Compétence juridictionnelle en matière de rupture brutale de relations commerciales établies : les enseignements de 2017

Plus de quinze années n’auront pas suffi pour épuiser toutes les questions que suscite l’application de l’article L. 442-6 I. 5° du Code de commerce.

Ce texte qui, depuis 2001, permet à une entreprise d’engager la responsabilité civile de son partenaire commercial lorsque celui-ci rompt « brutalement, même partiellement, une relation commerciale établie, sans préavis écrit tenant compte de la durée de la relation commerciale et respectant la durée minimale de préavis déterminée en référence aux usages du commerce, par des accords interprofessionnels » est l’un des plus utilisés par les plaideurs.

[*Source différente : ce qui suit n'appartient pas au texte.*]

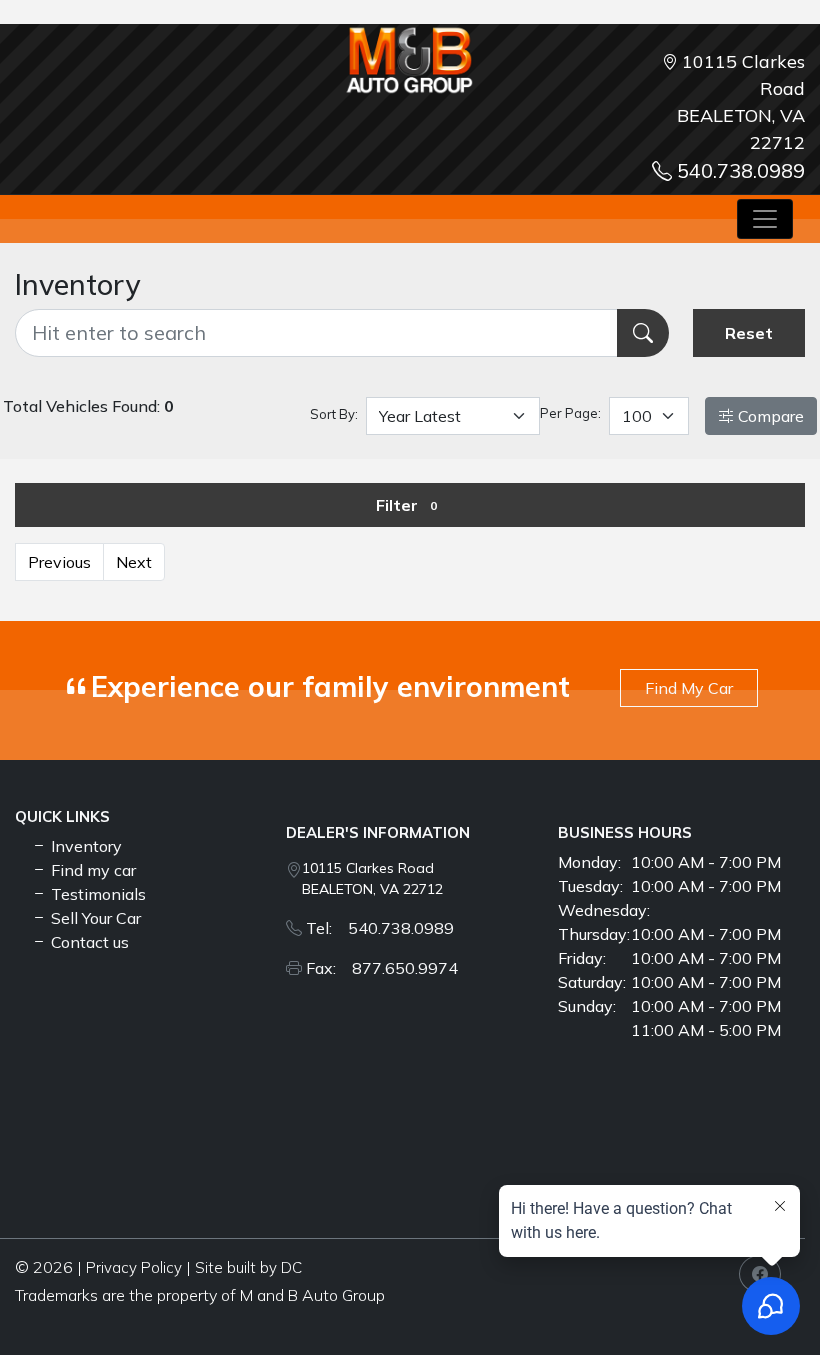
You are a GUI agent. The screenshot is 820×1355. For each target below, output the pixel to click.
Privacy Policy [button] (134, 1267)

La jurisprudence rendue en la matière en 2017 est l’occasion de revenir sur les règles qui permettent de déterminer quelle juridiction saisir en première instance et en cause d’appel.

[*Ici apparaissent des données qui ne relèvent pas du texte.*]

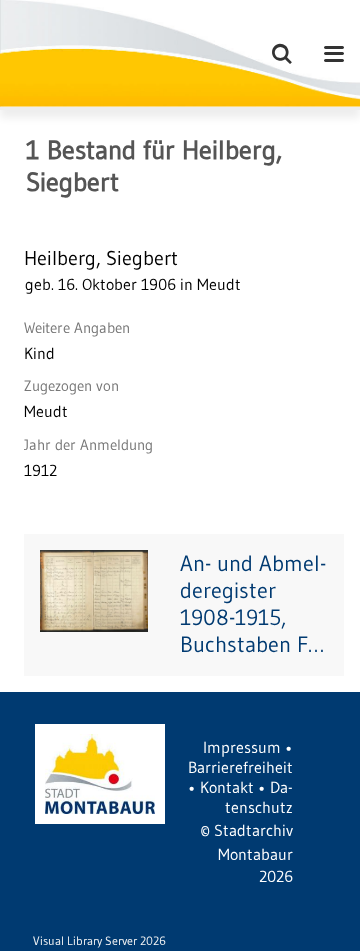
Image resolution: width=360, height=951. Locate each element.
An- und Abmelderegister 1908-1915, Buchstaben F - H (253, 604)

L’article D. 442-3 du Code de commerce attribue compétence à huit juridictions spécialisées1.

Il précise qu’une seule Cour d’appel est compétente pour connaître des décisions rendues par ces juridictions spécialisées : celle de Paris.

De là, les praticiens, confrontés à la diversité des clauses contractuelles de résolution des litiges, ont été amenés à s’interroger sur les points suivants :

1. Peut-on déroger à l’article D. 442-3 du Code de commerce en attribuant contractuellement compétence à d’autres juridictions que celles désignées par le Code de commerce ?

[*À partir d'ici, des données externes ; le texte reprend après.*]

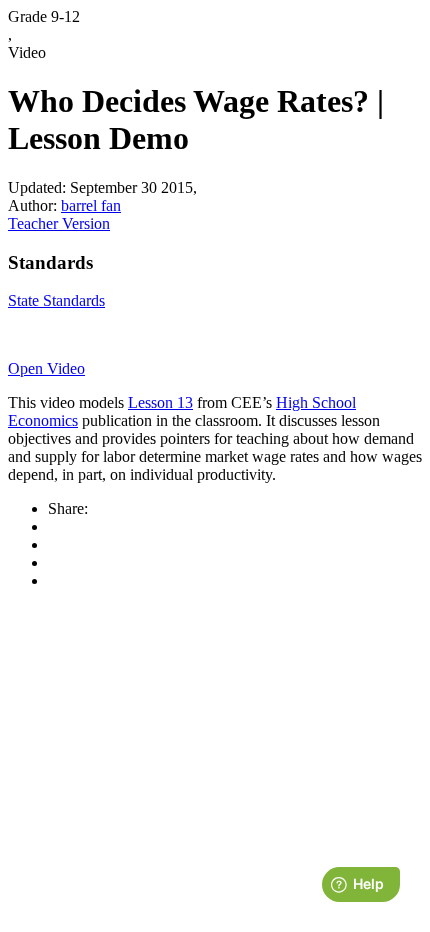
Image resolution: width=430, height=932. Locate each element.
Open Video (46, 368)
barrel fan (91, 205)
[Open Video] (215, 335)
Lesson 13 (160, 402)
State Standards (56, 300)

La solution, établie dans l’ordre international2, restait à préciser dans l’ordre interne.

Après avoir rappelé que la seule applicabilité de l’article L. 442-6 précité n’exclut pas la possibilité de recourir à l’arbitrage, la Cour de cassation retient à l’inverse, aux termes d’un attendu de principe, que les dispositions de l’article D. 442-3 précité « ne peuvent être mises en échec par une clause attributive de juridiction » (Com. 1er mars 2017, n°15-22.675).

En l’espèce, une clause attribuait juridiction au tribunal de commerce de Créteil, alors que le tribunal de commerce de Paris est la juridiction spécialisée désignée pour les litiges du ressort de la cour d’appel de Paris, auquel le tribunal de commerce de Créteil appartient aussi.

Ainsi, il n’est pas possible de déroger à l’article D. 442-3 susvisé en désignant une juridiction qui ne figure pas sur la liste limitative fixée par le pouvoir réglementaire.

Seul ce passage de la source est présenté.